Children and teens who reported overeating, including binge eating, were more likely to start using marijuana and other drugs, according to a U.S. study looking at over 10,000 youths.
Binge eating, defined by loss of control during overeating, was also tied to a higher chance of depression and becoming overweight or obese, researchers writing in the Archives of Pediatrics & Adolescent Medicine said.
“Physicians and parents should be aware that both overeating and binge eating are quite common in adolescents, and these problems put them at risk for other problems, such as drug use,” said lead author Kendrin Sonneville, from Boston Children’s Hospital.
“The earlier we can screen for who is at risk, the more able we are to prevent the onset of drug use.”
This type of study does not prove that one behavior causes another, but rather that one can be a warning sign of increased risk for the other.
Sonneville’s team used data from a large study of 16,882 children and teens, initially between age nine and 15, who filled out health-related questionnaires every year or two between 1996 and 2005.
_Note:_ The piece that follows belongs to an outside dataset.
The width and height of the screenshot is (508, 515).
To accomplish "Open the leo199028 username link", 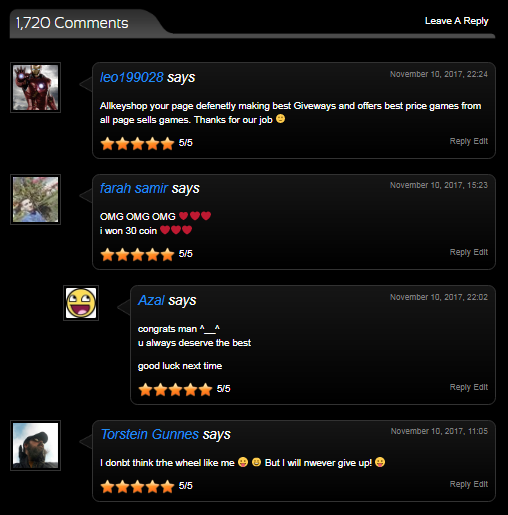I will click(x=132, y=77).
At any point during that time, up to one percent of boys and up to three percent of girls said they binged regularly. Those rates were reversed – about three percent of boys and one percent of girls – among children who overate without loss of control.
During the study period, 41 percent of youths started using marijuana and 32 percent used other illicit drugs. Children and teens who had reported overeating on surveys were 2.7 times more likely to start using marijuana or other drugs, and binge eaters were 1.9 times more likely to take up drugs.
Researchers have thought teens who lose control while eating might also be at risk for other impulsive behaviors, such as drug use, Sonneville said. But her findings showed that any kids who overate – whether they reported losing control or not – were more likely to start experimenting with drugs.
It’s not yet clear why that might be the case.
Overeating without loss of control wasn’t tied to obesity, so it’s important to know that eating too much can be a problem for reasons other than weight, Sonneville said, and that extra weight isn’t the only sign of worrisome eating.
She said doctors should ask children and teens about their eating patterns, and parents who notice their children eating much more than usual in a sitting should go to their health care provider. Treatment from a dietician or therapist could help head off future problems, she added.
“It may be easy to overlook eating problems in normal-weight or healthy-weight kids,” she said. “We need to think about eating habits even before they maybe affect a kid’s weight, but realize these may be a risk factor for other problems down the road.”